Stored data entries:
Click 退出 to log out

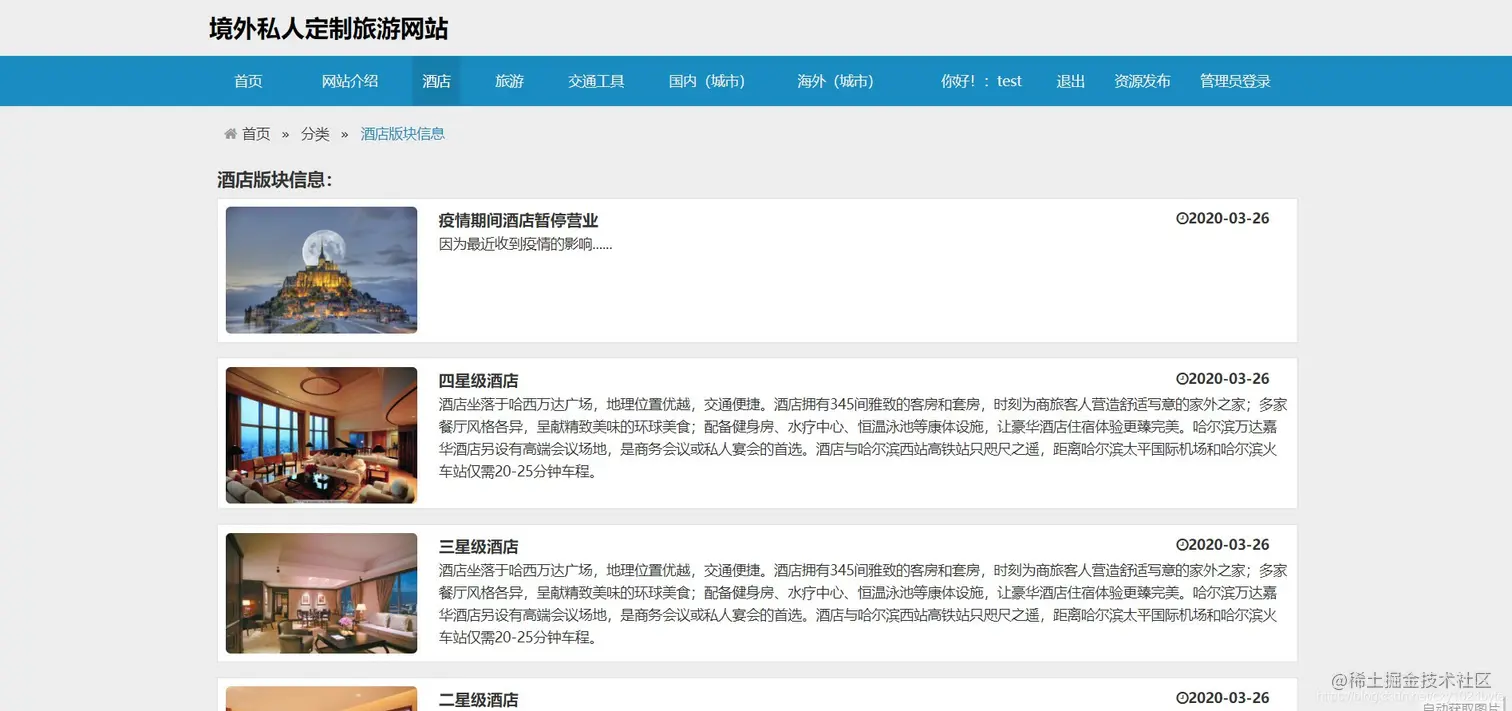click(1070, 81)
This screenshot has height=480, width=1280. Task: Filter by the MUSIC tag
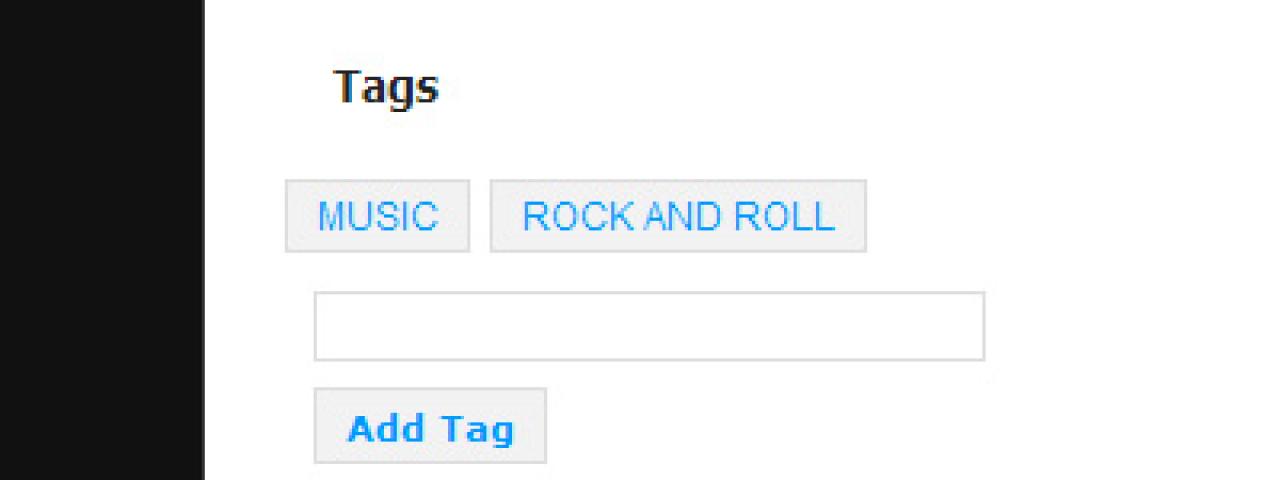[x=377, y=216]
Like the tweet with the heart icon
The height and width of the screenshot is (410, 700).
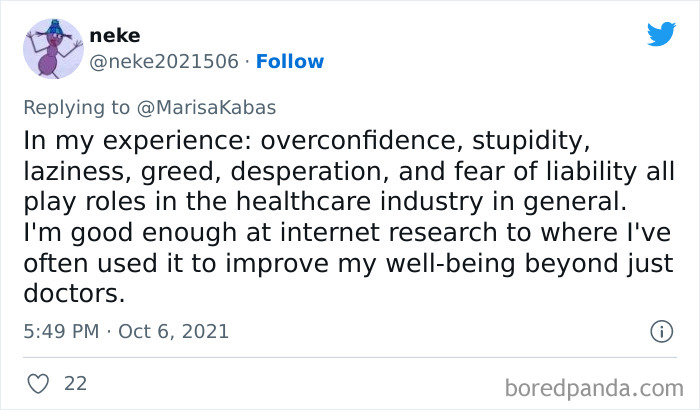click(38, 383)

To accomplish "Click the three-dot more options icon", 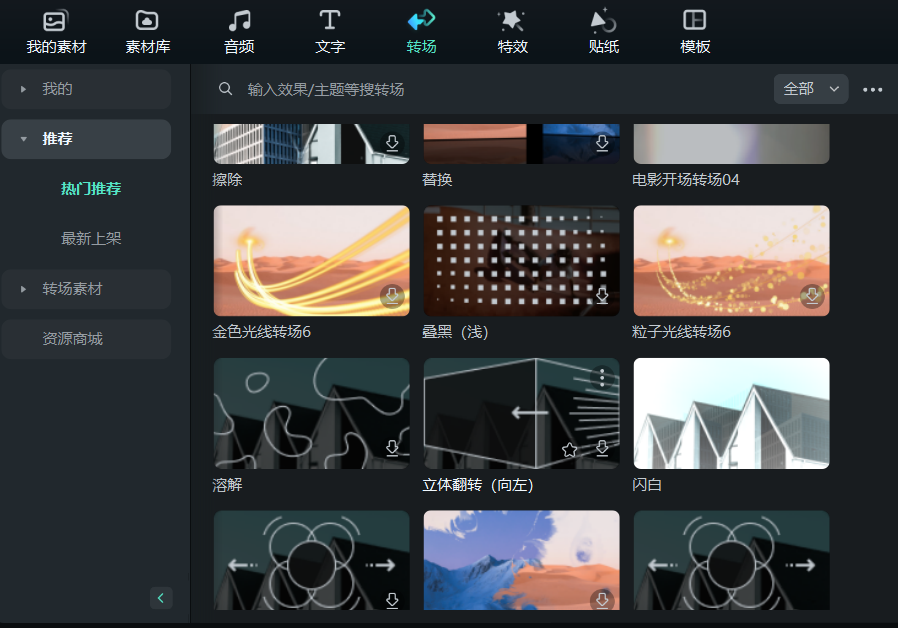I will [x=872, y=90].
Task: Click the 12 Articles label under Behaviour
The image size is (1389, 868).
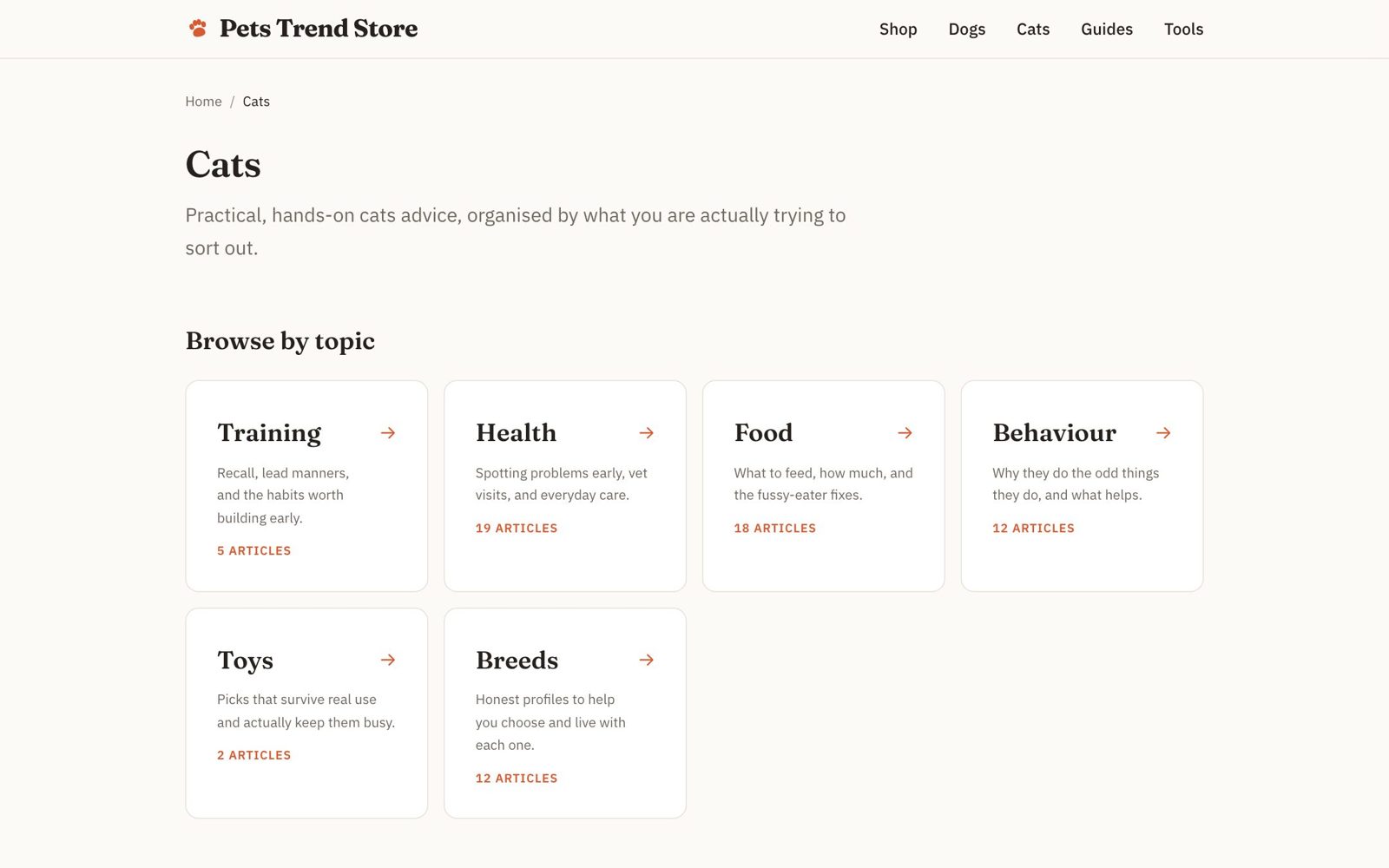Action: 1033,528
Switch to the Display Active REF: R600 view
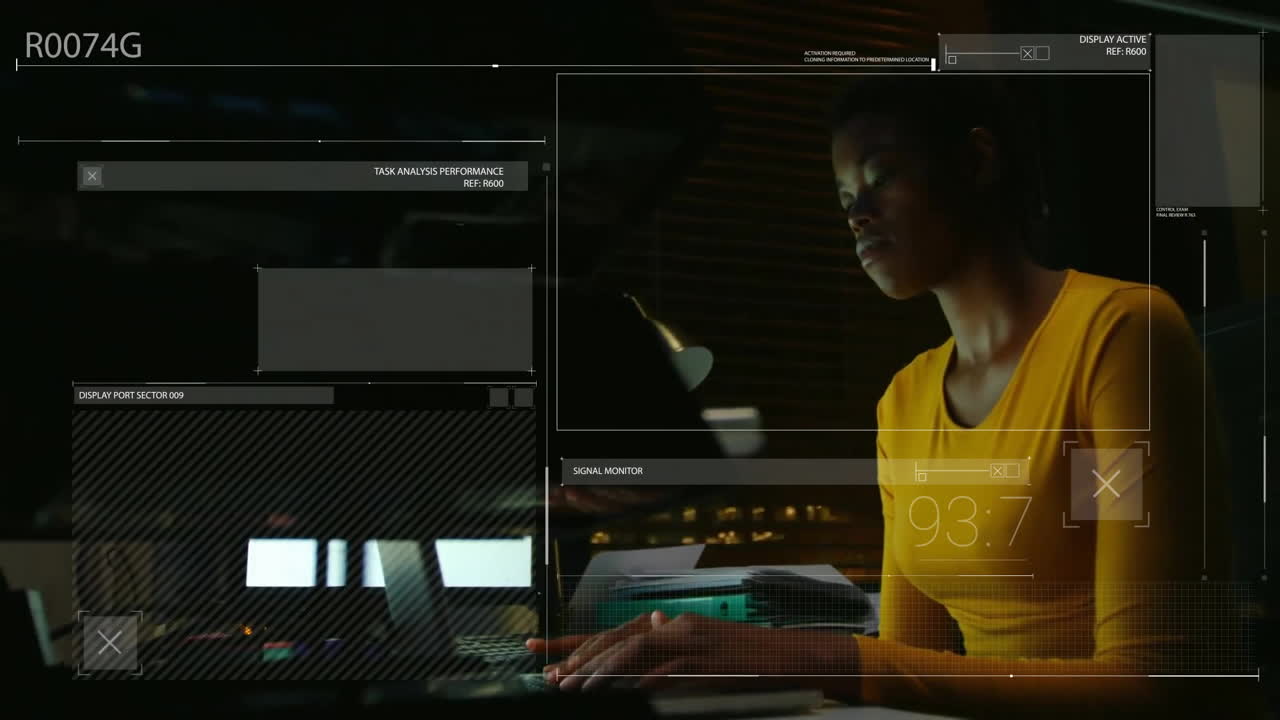This screenshot has width=1280, height=720. pyautogui.click(x=1113, y=45)
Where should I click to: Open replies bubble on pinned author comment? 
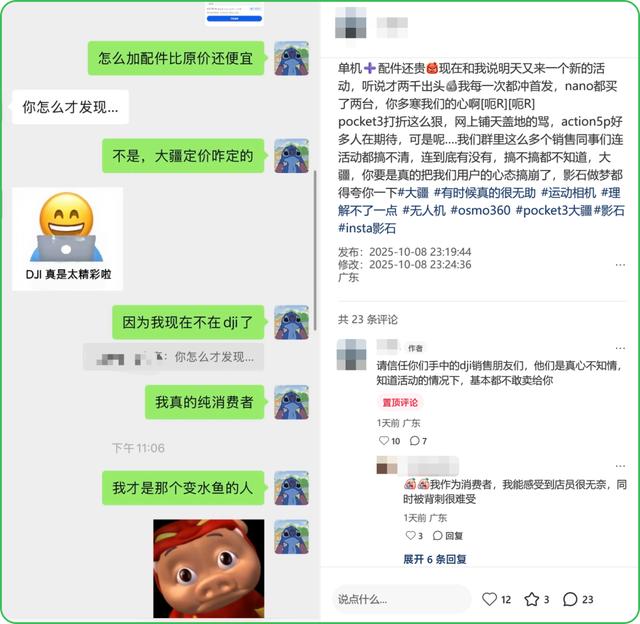(x=414, y=440)
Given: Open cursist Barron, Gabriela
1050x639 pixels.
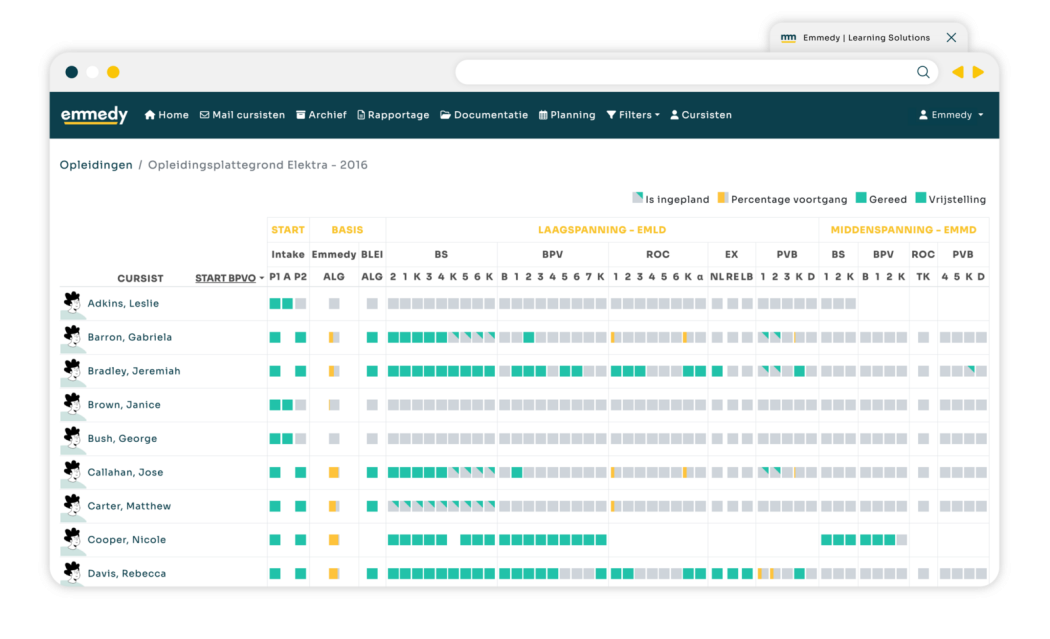Looking at the screenshot, I should tap(130, 337).
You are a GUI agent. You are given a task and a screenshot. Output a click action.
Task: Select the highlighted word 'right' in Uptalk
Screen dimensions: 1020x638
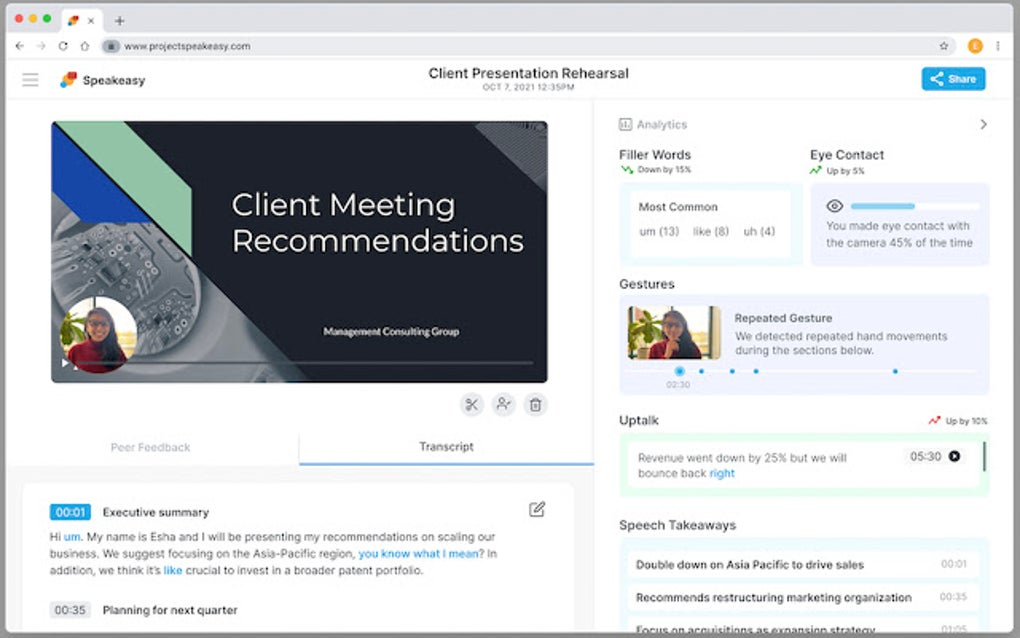[721, 473]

_WORK ITEM:_ Lines from the one holding "Where should I" down to the last line of the entries above must be retyped exactly, inclusive of both, with no pictures and nothing else.

_WRITTEN REPLY:_
Where should I click to: Open replies bubble on pinned author comment? 
(x=414, y=440)
Given: Open cursist Barron, Gabriela
1050x639 pixels.
Looking at the screenshot, I should tap(130, 337).
You are a GUI agent. You are given a task and a screenshot. Output a click action.
Task: Select the highlighted word 'right' in Uptalk
Screen dimensions: 1020x638
[721, 473]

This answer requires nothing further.